A woman opens a can of food which
is adulterated with worthless or dangerous stuff. In a distant city a
man is building himself a palace with the profits of many such cans. If a
petty thief should break into her pantry, and she should fight him
tooth and nail, she would be applauded for her spirit and bravery; but
when a millionaire manufacturer a thousand miles away robs her by the
peaceful methods of commerce, she has nothing to say, because she does
not understand business, and politics is not for her to meddle in.
In the hospital wards where the nurse [works], there are men
unnecessarily laid low by the accidents of trade ... from the
battlefields of industry come the wounded, from the shambles of poverty
come the deformed. What enemy has stricken them? How much of all this
disease and misery is preventable? Shall the wise nurse stand by the bed
of pain and ask no questions about the social causes of ill health?
It has been found that you must feed your child before you can teach
it, and that the poor home defeats the best schoolroom. Behind the free
school we must have a free people. What profits it to provide costly
school buildings for anemic, under-fed children, to pass compulsory
education laws and not secure a livelihood for the families whose
children must obey them? What is the common sense of free text-books
without wholesome food and proper clothing?
Countless mothers of
men have no place fit to be born in, to bear others in, to die in.

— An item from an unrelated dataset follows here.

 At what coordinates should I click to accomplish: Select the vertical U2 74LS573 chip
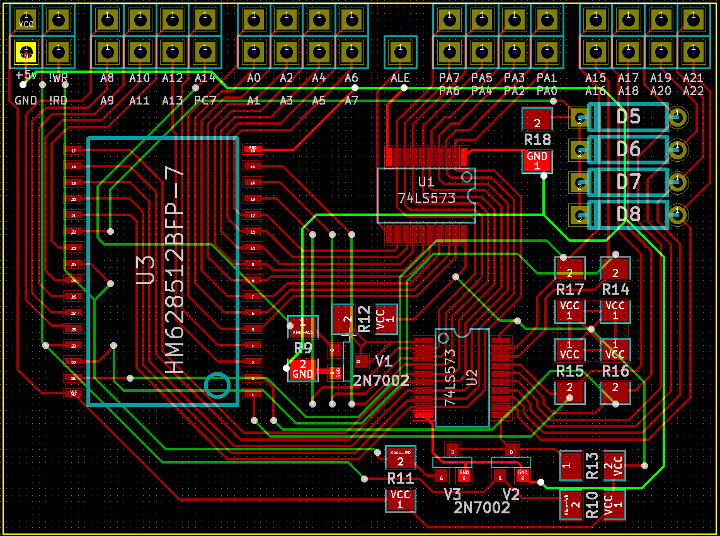(x=462, y=377)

Packed in tenements forgot of light, unheeded and slighted, starved of
eye and ear and heart, they wear out their dull existence in monotonous
toil -- all for a crust of bread! They strive and labor, sweat and
produce; they subject their bodies and soul to every risk, lest their
children die for want of food ... [all this] has but served to herd them
in masses under the control of a growing industrial despotism.

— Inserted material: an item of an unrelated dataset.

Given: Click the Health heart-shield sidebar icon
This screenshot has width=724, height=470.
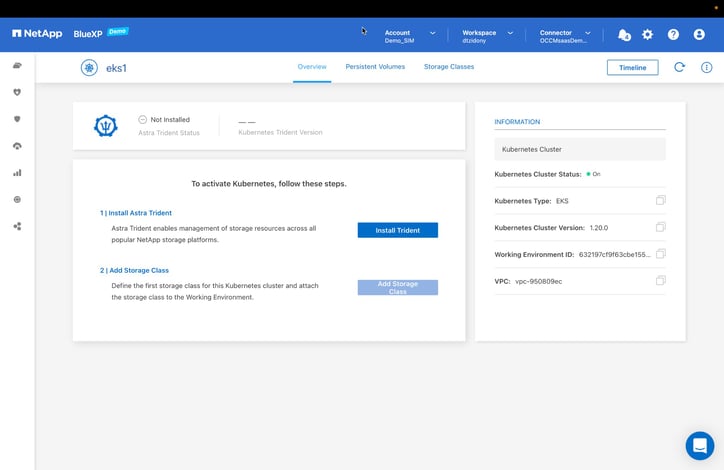Looking at the screenshot, I should click(17, 92).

Many young women full of devotion and good-will have been engaged in
superficial charities. They have tried to feed the hungry without
knowing the cause of poverty. They have tried to minister to the sick
wihout understanding the cause of disease. They have tried to raise up
fallen sisters without knowing the brutal arm of necessity that struck
them down. We attempt social reforms where we need social
transformations.
The greatest change is coming that has ever
come in the history of the world. Order is evolving out of the chaos
that followed the breaking up of the old system in which each household
lived after its own manner. By using the physical forces of the universe
men have replaced the slow hand-processes with the swift power of
machines. If women demand it, a fair share of the machine-products will
go to them and their families ... They will no more give their best
years to keep bright and fair the homes of others while their own are
neglected. They will no more consume all their time, strength, and
mental capacity in bringing up the rosy, laughing children of others
while their own sweet children grow up pitiful and stunted.... We know
that there is plenty of room in the world and plenty of raw material in
it for us all to be born right, to be brought up right, to work right,
and to die right.
We shall not see the end of capitalism and the
triumph of democracy until men and women work together in the solving
of their political, social, and economic problems.